Olympian, Apollo, Cambridge, Gent, Jr Gent, Tycoon, Majestic, Majestic Jr And Nouveau Sceptre are all models I've made and none uses tenons.


----------



## hard hat (Jan 9, 2014)

What FPs require a tenon? I can't recall any


----------



## its_virgil (Jan 9, 2014)

Dave gave a couple in the post just above your post. Most of them are some of the older kits such as the euro or designer screw caps or the click on caps.  The others would be the Americana screw caps and click on caps. Some of us old-timers have made many of these prior to the introduction of the jr gents and barons and those that followed. I think even Ed may have made some of these oldie fountain pens.
Do a good turn daily!
Don



hard hat said:


> What FPs require a tenon? I can't recall any


----------



## flyitfast (Jan 9, 2014)

Is there a problem with tenons? 
Just a matter of turning the blank down a little further. It is a great use for calipers. Also, the bushings usually have a ring on the center bushing for sizing the center band.
Just my .02 worth.
gordon


----------



## its_virgil (Jan 10, 2014)

Not really. I'm not sure why so many penturners I've talked with are timid about turning tenons. The only (really not) difficult part is getting them the correct depth or diameter. But the bushings have a ring or some type of bushing for gauging the tenon size.
Do a good turn daily!
Don



flyitfast said:


> Is there a problem with tenons?
> gordon


----------



## wildbill23c (Jan 10, 2014)

Oooh, excellent information.  No real reason on not wanting tenons, just haven't turned any pens that required tenons and didn't know how that would work out.

Someone however mentioned the bushings actually give you a stop point for how deep to cut the tenon.  

However, I want to make a simple fountain pen so I'm going to start looking at different brand kits to see what one stands out the best for me.  

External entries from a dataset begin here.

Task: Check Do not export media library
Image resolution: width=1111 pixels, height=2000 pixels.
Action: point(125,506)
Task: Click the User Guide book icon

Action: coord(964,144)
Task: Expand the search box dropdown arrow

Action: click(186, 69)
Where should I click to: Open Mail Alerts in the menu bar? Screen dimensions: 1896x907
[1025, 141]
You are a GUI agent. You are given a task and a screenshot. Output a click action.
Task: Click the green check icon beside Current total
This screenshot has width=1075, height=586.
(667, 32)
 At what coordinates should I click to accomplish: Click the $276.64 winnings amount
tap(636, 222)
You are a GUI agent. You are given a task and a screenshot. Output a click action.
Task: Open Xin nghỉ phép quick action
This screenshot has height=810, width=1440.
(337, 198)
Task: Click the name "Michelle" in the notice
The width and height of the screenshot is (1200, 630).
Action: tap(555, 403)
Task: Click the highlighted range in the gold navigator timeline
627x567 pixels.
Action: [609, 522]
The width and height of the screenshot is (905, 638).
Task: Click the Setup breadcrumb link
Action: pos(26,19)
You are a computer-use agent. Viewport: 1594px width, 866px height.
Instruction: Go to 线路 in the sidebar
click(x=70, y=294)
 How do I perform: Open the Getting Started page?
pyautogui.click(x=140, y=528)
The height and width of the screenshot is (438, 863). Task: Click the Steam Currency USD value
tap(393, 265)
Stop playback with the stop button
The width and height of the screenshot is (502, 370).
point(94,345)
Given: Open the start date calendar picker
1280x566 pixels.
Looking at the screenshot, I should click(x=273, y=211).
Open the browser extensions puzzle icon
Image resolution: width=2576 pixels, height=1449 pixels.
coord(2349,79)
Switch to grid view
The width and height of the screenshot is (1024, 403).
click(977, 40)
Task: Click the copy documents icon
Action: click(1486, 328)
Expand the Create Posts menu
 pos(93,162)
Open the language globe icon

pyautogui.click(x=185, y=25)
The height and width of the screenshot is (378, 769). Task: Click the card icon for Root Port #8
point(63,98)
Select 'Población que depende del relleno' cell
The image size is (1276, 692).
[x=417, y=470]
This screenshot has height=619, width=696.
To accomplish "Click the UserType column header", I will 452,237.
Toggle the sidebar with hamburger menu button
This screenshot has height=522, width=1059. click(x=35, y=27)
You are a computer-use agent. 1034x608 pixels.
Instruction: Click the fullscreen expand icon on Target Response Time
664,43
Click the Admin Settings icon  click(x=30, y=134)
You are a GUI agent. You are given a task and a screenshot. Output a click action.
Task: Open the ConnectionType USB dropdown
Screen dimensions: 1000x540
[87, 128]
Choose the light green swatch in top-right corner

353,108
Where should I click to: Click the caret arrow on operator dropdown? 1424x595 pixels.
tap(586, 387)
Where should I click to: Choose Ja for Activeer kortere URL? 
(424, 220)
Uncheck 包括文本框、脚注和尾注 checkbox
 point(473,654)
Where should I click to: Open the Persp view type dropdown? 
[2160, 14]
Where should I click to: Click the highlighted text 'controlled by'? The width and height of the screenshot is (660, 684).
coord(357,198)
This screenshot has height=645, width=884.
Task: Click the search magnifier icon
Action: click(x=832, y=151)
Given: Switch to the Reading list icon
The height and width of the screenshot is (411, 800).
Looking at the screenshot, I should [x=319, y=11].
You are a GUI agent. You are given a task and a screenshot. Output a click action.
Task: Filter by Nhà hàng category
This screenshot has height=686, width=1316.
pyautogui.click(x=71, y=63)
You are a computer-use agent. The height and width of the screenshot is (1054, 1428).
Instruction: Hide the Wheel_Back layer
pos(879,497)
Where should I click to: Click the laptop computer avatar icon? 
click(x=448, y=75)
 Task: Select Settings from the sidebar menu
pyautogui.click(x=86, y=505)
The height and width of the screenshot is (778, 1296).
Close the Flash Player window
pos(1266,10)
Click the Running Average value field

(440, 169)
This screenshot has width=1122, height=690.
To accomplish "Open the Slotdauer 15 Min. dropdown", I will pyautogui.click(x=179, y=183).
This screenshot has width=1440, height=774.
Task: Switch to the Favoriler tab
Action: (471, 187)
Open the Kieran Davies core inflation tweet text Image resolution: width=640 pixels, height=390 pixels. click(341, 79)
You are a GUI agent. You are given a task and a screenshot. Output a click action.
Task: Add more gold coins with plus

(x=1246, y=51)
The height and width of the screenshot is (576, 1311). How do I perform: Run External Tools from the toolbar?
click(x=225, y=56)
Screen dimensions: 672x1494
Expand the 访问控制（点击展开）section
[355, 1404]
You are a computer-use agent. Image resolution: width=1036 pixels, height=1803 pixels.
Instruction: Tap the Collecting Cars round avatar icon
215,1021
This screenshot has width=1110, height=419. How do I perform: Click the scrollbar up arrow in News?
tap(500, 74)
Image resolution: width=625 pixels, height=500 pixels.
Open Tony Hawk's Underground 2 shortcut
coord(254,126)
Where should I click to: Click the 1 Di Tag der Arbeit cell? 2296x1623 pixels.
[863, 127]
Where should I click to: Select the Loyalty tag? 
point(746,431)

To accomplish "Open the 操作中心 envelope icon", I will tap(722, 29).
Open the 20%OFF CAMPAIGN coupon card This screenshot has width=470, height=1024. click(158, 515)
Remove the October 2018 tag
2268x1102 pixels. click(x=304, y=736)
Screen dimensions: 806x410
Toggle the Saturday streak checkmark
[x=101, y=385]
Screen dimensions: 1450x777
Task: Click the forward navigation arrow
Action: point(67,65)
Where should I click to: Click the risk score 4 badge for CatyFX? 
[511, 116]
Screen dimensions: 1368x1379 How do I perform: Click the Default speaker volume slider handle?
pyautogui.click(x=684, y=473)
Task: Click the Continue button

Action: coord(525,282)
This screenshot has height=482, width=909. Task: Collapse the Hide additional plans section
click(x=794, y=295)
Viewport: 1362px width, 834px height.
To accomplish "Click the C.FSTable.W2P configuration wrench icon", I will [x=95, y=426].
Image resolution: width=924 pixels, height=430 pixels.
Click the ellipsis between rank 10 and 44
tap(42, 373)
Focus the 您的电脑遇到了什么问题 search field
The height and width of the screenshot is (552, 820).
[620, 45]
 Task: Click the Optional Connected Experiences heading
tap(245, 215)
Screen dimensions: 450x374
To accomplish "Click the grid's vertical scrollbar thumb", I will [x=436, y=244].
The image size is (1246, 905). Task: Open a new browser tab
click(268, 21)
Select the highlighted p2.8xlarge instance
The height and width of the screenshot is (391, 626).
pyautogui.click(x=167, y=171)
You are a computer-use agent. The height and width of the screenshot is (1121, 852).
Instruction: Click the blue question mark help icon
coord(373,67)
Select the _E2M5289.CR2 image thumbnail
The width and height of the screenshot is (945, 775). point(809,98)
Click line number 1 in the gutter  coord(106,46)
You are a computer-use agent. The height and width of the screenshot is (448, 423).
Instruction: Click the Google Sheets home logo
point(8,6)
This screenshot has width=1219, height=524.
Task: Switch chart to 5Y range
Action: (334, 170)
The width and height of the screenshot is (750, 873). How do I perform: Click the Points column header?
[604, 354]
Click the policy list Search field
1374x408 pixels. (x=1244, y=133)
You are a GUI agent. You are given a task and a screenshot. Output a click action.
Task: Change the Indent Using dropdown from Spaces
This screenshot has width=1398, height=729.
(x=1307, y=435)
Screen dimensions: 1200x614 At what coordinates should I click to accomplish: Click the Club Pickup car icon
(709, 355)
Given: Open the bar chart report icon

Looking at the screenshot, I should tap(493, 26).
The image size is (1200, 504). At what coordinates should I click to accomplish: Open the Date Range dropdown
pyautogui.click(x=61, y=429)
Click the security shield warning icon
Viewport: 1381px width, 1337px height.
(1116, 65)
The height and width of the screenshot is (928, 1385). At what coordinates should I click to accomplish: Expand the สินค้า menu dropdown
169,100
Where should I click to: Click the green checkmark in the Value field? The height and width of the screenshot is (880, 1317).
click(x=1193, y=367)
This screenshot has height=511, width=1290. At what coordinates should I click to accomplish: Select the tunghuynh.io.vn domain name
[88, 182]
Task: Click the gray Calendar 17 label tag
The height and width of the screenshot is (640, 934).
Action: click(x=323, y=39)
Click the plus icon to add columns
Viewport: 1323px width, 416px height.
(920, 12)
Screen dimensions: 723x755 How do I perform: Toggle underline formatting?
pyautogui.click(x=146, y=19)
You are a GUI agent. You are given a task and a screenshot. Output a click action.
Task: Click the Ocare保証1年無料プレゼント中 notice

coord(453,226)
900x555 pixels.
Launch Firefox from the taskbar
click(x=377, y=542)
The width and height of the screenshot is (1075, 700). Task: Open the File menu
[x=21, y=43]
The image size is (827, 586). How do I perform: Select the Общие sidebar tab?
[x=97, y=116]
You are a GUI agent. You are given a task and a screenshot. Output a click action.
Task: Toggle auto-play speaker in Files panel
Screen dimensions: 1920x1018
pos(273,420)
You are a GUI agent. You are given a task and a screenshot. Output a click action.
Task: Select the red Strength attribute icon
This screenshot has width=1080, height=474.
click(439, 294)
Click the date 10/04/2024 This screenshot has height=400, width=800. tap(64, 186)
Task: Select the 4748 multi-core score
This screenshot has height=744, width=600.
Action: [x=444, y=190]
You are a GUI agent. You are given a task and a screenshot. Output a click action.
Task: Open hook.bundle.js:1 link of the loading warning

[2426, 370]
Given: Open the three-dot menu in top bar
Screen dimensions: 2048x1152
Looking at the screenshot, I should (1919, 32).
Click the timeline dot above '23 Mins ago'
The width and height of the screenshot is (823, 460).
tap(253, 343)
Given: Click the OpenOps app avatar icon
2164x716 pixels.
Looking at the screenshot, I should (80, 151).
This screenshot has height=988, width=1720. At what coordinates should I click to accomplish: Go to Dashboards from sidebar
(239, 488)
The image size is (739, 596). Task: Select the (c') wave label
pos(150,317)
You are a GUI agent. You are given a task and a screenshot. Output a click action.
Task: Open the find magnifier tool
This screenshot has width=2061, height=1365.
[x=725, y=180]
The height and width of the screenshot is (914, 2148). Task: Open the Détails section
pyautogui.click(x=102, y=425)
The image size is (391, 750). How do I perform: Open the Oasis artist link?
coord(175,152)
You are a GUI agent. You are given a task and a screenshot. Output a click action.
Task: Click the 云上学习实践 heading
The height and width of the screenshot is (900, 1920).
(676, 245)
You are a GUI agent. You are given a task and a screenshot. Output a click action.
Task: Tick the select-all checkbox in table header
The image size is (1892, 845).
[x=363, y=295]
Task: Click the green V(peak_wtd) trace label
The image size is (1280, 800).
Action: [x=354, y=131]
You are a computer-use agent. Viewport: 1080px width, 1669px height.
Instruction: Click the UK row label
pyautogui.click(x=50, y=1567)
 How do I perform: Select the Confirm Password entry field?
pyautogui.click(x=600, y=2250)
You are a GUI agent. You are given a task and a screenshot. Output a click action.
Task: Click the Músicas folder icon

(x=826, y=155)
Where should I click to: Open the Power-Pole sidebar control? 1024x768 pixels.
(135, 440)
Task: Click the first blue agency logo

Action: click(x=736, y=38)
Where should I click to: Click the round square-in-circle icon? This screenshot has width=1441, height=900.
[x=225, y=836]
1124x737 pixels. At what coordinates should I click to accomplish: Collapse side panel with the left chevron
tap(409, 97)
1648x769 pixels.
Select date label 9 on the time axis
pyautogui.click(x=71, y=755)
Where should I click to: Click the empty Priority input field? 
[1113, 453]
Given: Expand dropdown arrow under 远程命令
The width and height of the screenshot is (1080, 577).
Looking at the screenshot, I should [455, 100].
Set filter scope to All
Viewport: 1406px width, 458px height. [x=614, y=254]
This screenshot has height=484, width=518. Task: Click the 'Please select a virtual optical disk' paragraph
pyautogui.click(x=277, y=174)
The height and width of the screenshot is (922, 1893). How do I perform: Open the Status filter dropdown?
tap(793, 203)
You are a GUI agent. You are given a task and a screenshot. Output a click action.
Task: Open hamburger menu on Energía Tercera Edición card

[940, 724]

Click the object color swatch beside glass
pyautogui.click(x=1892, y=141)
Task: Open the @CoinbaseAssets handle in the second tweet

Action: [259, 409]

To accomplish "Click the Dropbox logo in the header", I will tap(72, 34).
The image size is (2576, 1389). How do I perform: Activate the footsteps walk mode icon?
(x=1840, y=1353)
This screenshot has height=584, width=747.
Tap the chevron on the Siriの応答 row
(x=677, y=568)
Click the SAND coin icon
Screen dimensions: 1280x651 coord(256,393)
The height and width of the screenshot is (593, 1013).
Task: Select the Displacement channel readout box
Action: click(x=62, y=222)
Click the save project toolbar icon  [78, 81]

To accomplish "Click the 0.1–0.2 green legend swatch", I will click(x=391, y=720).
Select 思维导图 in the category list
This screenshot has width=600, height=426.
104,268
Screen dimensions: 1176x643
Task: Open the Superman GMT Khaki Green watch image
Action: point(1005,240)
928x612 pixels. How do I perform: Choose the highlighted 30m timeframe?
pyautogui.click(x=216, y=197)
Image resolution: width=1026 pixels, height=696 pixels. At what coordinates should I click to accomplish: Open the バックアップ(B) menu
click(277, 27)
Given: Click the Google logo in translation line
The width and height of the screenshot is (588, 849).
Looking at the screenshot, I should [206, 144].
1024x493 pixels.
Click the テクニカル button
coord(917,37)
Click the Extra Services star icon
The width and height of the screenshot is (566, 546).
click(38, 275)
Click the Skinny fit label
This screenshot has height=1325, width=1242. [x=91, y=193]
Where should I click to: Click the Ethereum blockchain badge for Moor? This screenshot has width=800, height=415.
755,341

Thanks for all the knowledge everyone.  Perfect answers.


----------



## Richard Gibson (Jan 10, 2014)

PSI Classic


----------



## wildbill23c (Jan 10, 2014)

Dang wish i had the money to get one of each kit LOL.  That may happen some day slowly over time, but I really like the looks of these fountain pens mentioned, dang all the decisions LOL.


----------